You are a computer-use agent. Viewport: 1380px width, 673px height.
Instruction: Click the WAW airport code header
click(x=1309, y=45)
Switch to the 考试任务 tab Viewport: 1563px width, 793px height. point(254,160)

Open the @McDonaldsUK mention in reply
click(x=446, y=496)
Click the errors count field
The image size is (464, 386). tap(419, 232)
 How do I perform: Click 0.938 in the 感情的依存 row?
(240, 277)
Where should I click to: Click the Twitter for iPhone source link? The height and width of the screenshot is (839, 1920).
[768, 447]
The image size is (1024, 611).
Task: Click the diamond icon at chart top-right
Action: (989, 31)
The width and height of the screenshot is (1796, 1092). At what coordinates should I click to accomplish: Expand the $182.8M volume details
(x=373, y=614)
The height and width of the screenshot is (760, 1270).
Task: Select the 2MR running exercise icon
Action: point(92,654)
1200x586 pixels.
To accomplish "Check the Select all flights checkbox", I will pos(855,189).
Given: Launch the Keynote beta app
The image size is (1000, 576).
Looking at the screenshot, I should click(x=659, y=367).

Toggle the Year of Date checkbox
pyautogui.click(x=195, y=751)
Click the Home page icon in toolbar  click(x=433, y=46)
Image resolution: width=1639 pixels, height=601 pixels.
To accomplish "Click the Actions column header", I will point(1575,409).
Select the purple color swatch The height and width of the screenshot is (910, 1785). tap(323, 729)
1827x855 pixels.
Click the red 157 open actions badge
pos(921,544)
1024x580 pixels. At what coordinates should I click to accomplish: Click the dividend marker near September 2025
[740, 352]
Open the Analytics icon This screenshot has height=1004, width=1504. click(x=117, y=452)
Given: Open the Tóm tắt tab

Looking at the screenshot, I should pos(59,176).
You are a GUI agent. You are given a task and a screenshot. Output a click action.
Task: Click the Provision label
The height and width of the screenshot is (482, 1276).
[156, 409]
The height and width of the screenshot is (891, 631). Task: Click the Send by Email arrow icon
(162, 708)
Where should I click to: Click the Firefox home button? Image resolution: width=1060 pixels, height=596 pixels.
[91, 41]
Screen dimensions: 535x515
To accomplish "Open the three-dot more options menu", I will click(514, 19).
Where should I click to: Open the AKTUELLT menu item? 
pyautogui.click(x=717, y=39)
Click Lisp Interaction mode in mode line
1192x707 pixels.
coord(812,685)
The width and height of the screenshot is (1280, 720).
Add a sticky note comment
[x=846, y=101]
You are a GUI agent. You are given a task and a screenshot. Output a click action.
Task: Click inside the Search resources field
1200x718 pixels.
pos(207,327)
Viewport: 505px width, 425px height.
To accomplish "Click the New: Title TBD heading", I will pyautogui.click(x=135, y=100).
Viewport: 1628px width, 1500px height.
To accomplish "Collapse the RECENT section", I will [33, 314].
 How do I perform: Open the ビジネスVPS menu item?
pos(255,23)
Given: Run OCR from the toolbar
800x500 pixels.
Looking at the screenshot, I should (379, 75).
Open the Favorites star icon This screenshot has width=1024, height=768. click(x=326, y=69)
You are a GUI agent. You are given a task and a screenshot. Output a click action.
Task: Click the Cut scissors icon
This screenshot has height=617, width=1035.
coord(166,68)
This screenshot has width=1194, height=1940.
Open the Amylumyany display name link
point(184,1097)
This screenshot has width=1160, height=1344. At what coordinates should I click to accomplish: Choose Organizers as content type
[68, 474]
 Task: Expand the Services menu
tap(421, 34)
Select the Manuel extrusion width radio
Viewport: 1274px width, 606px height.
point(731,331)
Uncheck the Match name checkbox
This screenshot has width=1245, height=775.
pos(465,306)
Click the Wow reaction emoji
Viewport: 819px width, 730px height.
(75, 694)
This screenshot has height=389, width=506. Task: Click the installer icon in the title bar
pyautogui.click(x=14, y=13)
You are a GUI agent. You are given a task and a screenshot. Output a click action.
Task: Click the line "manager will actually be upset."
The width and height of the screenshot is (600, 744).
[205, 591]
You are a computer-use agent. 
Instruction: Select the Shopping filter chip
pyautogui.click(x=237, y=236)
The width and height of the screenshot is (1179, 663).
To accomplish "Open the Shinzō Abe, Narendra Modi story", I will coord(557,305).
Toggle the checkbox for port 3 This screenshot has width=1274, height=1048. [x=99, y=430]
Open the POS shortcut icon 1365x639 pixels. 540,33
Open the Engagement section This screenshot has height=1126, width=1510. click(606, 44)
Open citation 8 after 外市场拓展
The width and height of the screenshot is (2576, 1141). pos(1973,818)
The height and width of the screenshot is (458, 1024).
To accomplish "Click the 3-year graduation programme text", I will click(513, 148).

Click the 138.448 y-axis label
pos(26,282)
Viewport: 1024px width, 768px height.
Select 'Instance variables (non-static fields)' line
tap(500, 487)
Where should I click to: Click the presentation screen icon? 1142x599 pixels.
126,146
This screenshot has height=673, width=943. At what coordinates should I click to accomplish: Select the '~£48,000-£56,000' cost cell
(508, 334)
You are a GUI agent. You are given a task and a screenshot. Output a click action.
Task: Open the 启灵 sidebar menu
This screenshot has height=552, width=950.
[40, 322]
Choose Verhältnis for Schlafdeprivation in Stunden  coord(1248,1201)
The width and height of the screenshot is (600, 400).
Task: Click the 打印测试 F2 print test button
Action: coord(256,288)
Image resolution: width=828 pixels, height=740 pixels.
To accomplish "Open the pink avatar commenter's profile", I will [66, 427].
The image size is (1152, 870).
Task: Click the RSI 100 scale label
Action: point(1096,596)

EXERCISE AIM: Going line by line, set down the data above exactly as given.

WRITTEN ANSWER:
You are a computer-use agent. Viewport: 1380px width, 673px height.
Instruction: Click the WAW airport code header
click(x=1309, y=45)
Switch to the 考试任务 tab Viewport: 1563px width, 793px height. point(254,160)

Open the @McDonaldsUK mention in reply
click(x=446, y=496)
Click the errors count field
The image size is (464, 386). tap(419, 232)
 How do I perform: Click 0.938 in the 感情的依存 row?
(240, 277)
Where should I click to: Click the Twitter for iPhone source link? The height and width of the screenshot is (839, 1920).
[768, 447]
The image size is (1024, 611).
Task: Click the diamond icon at chart top-right
Action: (989, 31)
The width and height of the screenshot is (1796, 1092). At what coordinates should I click to accomplish: Expand the $182.8M volume details
(x=373, y=614)
The height and width of the screenshot is (760, 1270).
Task: Select the 2MR running exercise icon
Action: point(92,654)
1200x586 pixels.
To accomplish "Check the Select all flights checkbox", I will pos(855,189).
Given: Launch the Keynote beta app
The image size is (1000, 576).
Looking at the screenshot, I should click(x=659, y=367).

Toggle the Year of Date checkbox
pyautogui.click(x=195, y=751)
Click the Home page icon in toolbar  click(x=433, y=46)
Image resolution: width=1639 pixels, height=601 pixels.
To accomplish "Click the Actions column header", I will point(1575,409).
Select the purple color swatch The height and width of the screenshot is (910, 1785). tap(323, 729)
1827x855 pixels.
Click the red 157 open actions badge
pos(921,544)
1024x580 pixels. At what coordinates should I click to accomplish: Click the dividend marker near September 2025
[740, 352]
Open the Analytics icon This screenshot has height=1004, width=1504. click(x=117, y=452)
Given: Open the Tóm tắt tab

Looking at the screenshot, I should pos(59,176).
You are a GUI agent. You are given a task and a screenshot. Output a click action.
Task: Click the Provision label
The height and width of the screenshot is (482, 1276).
[156, 409]
The height and width of the screenshot is (891, 631). Task: Click the Send by Email arrow icon
(162, 708)
Where should I click to: Click the Firefox home button? Image resolution: width=1060 pixels, height=596 pixels.
[91, 41]
Screen dimensions: 535x515
To accomplish "Open the three-dot more options menu", I will click(514, 19).
Where should I click to: Open the AKTUELLT menu item? 
pyautogui.click(x=717, y=39)
Click Lisp Interaction mode in mode line
1192x707 pixels.
coord(812,685)
The width and height of the screenshot is (1280, 720).
Add a sticky note comment
[x=846, y=101]
You are a GUI agent. You are given a task and a screenshot. Output a click action.
Task: Click inside the Search resources field
1200x718 pixels.
pos(207,327)
Viewport: 505px width, 425px height.
To accomplish "Click the New: Title TBD heading", I will pyautogui.click(x=135, y=100).
Viewport: 1628px width, 1500px height.
To accomplish "Collapse the RECENT section", I will [33, 314].
 How do I perform: Open the ビジネスVPS menu item?
pos(255,23)
Given: Run OCR from the toolbar
800x500 pixels.
Looking at the screenshot, I should (379, 75).
Open the Favorites star icon This screenshot has width=1024, height=768. click(x=326, y=69)
You are a GUI agent. You are given a task and a screenshot. Output a click action.
Task: Click the Cut scissors icon
This screenshot has height=617, width=1035.
coord(166,68)
This screenshot has width=1194, height=1940.
Open the Amylumyany display name link
point(184,1097)
This screenshot has width=1160, height=1344. At what coordinates should I click to accomplish: Choose Organizers as content type
[68, 474]
 Task: Expand the Services menu
tap(421, 34)
Select the Manuel extrusion width radio
Viewport: 1274px width, 606px height.
point(731,331)
Uncheck the Match name checkbox
This screenshot has width=1245, height=775.
pos(465,306)
Click the Wow reaction emoji
Viewport: 819px width, 730px height.
(75, 694)
This screenshot has height=389, width=506. Task: Click the installer icon in the title bar
pyautogui.click(x=14, y=13)
You are a GUI agent. You are given a task and a screenshot. Output a click action.
Task: Click the line "manager will actually be upset."
The width and height of the screenshot is (600, 744).
[205, 591]
You are a computer-use agent. 
Instruction: Select the Shopping filter chip
pyautogui.click(x=237, y=236)
The width and height of the screenshot is (1179, 663).
To accomplish "Open the Shinzō Abe, Narendra Modi story", I will coord(557,305).
Toggle the checkbox for port 3 This screenshot has width=1274, height=1048. [x=99, y=430]
Open the POS shortcut icon 1365x639 pixels. 540,33
Open the Engagement section This screenshot has height=1126, width=1510. click(606, 44)
Open citation 8 after 外市场拓展
The width and height of the screenshot is (2576, 1141). pos(1973,818)
The height and width of the screenshot is (458, 1024).
To accomplish "Click the 3-year graduation programme text", I will click(513, 148).

Click the 138.448 y-axis label
pos(26,282)
Viewport: 1024px width, 768px height.
Select 'Instance variables (non-static fields)' line
tap(500, 487)
Where should I click to: Click the presentation screen icon? 1142x599 pixels.
126,146
This screenshot has height=673, width=943. At what coordinates should I click to accomplish: Select the '~£48,000-£56,000' cost cell
(508, 334)
You are a GUI agent. You are given a task and a screenshot. Output a click action.
Task: Open the 启灵 sidebar menu
This screenshot has height=552, width=950.
[40, 322]
Choose Verhältnis for Schlafdeprivation in Stunden  coord(1248,1201)
The width and height of the screenshot is (600, 400).
Task: Click the 打印测试 F2 print test button
Action: coord(256,288)
Image resolution: width=828 pixels, height=740 pixels.
To accomplish "Open the pink avatar commenter's profile", I will [66, 427].
The image size is (1152, 870).
Task: Click the RSI 100 scale label
Action: point(1096,596)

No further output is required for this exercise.